We start bright eyed and bushy tailed, ready to take on the world and full of optimism that this time it will be different. This time we’ll follow our program with discipline, resist temptation, and the weight will steadily fall off.
And then reality rears its unwelcome head.
Despite best intentions, best behaviours, and doing everything right, sometimes the scales don’t want to cooperate.
The problem doesn’t lie with the program, the body or the behaviours. The real problem is with expectations.
Weight, at any given point in time, is influenced by many factors. Fatigue, mood, activity, bowel contents, hormonal fluctuations, day of the week, stress, gut bacteria, sleep quality, specific food and drink choices, inflammation, illness… the list of influences is long. Once this fact is accepted, expecting them all to align every time we step on the scales is absurd.
If you were to graph results, a lovely straight line going every downwards would be ideal. What’s real – and completely normal – is more like a mountain range. Peaks and troughs, ups and downs, highs and lows, all which contribute to a generally downward trend.

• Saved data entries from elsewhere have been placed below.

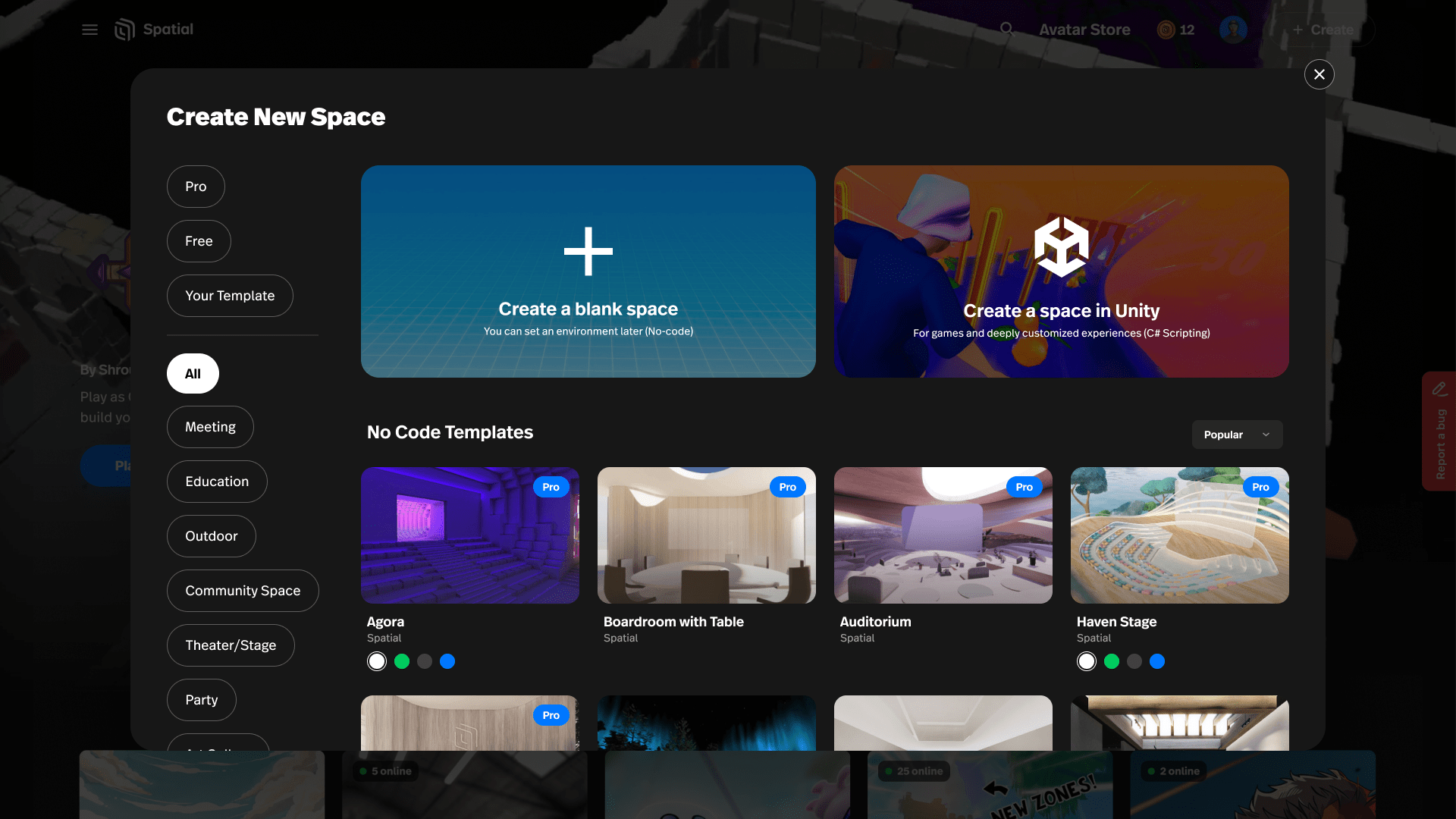Select the Theater/Stage category
The image size is (1456, 819).
[231, 645]
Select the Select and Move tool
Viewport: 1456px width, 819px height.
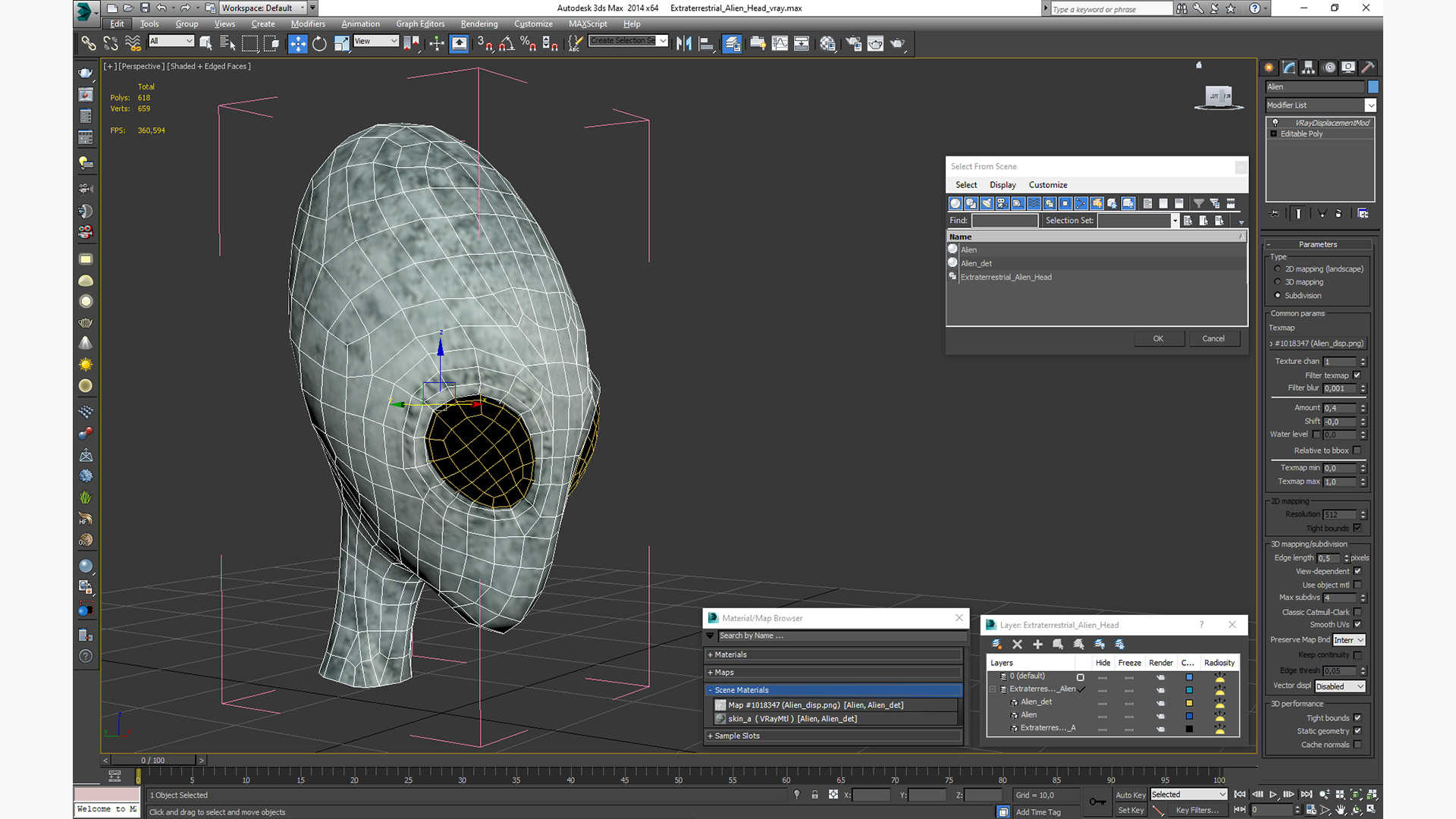click(x=297, y=44)
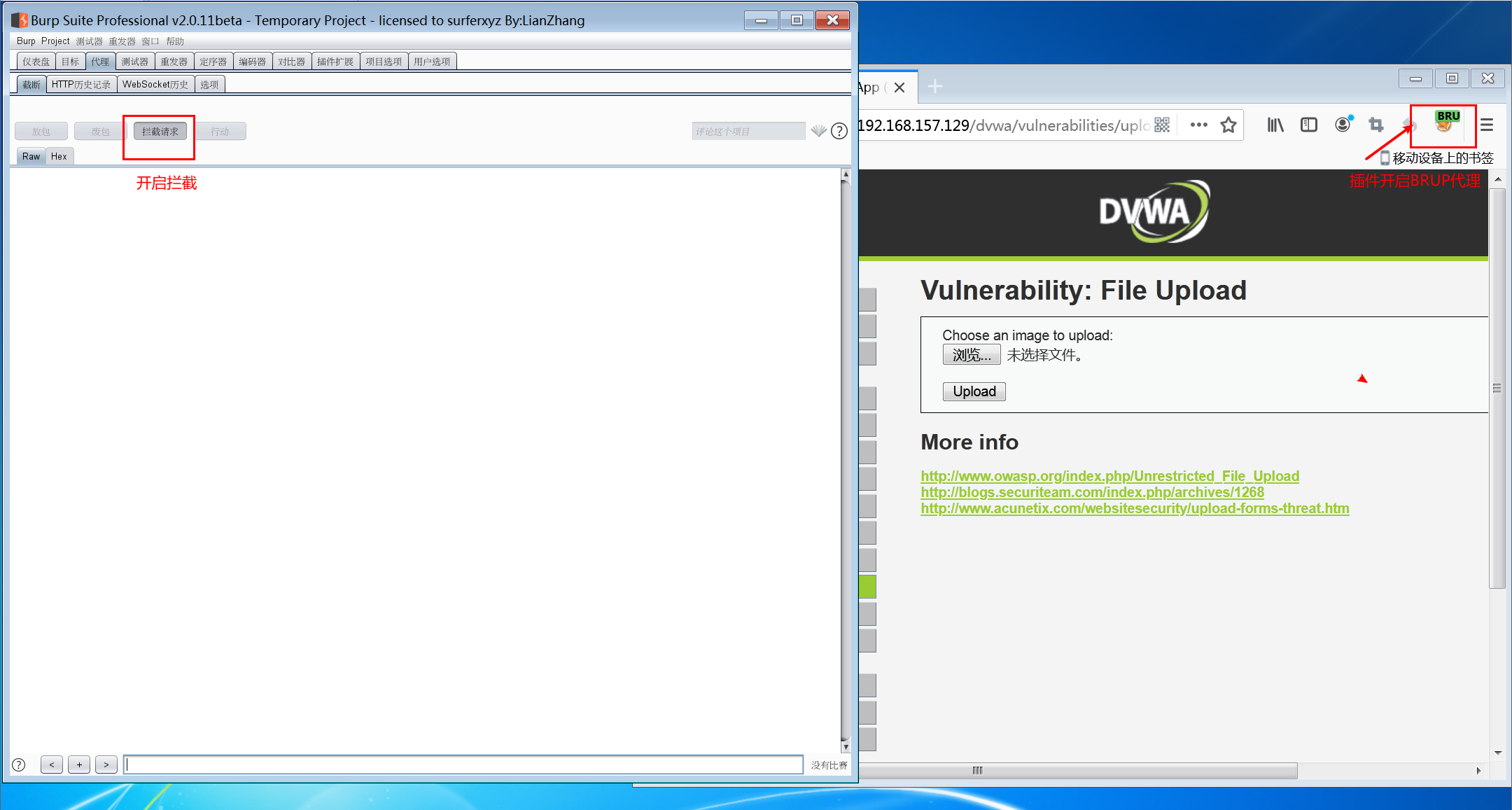
Task: Toggle Firefox sidebar view icon
Action: tap(1308, 125)
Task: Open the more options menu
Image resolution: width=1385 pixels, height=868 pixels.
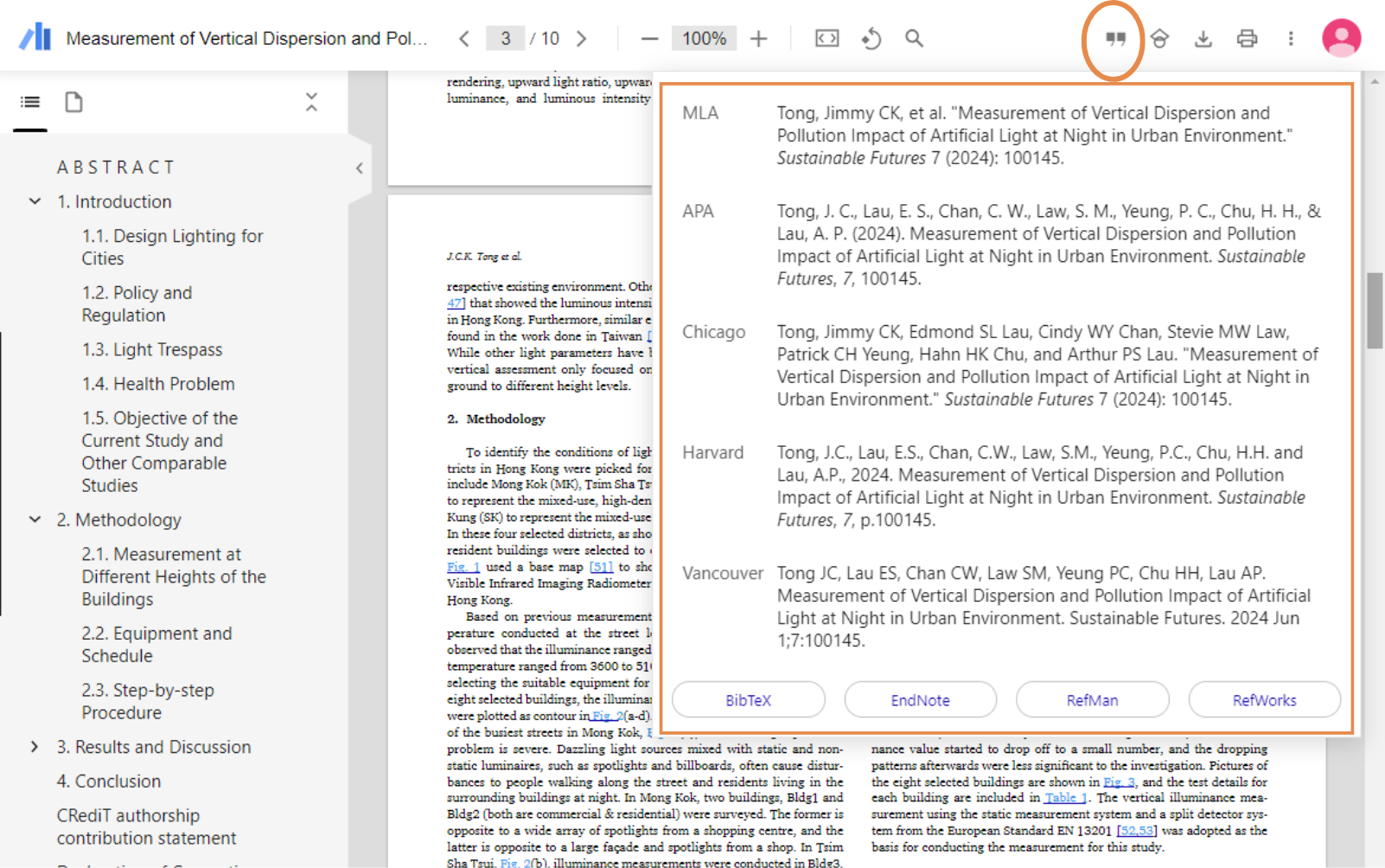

Some people like to weigh themselves daily. This is A-OK, as long as the daily fluctuations don’t lead to frustration or anger or, even worse, giving up. Daily weighing is suitable only for those who accept that the weight loss journey will be bumpy.
For the rest of us, weekly or monthly weighing might be better, or even not weighing at all. There are plenty of other measures by which to assess progress.
Losing weight is often a side effect of better health. Looking for all the improvements, not just what the scales say, sees many people ‘accidentally’ lose weight. Focus on health, not a number, and the process becomes less frustrating and more rewarding.
The benefit? The program becomes much easier to stick to, and the new behaviours are more likely to become lifelong habits. Good health and weight control is within reach.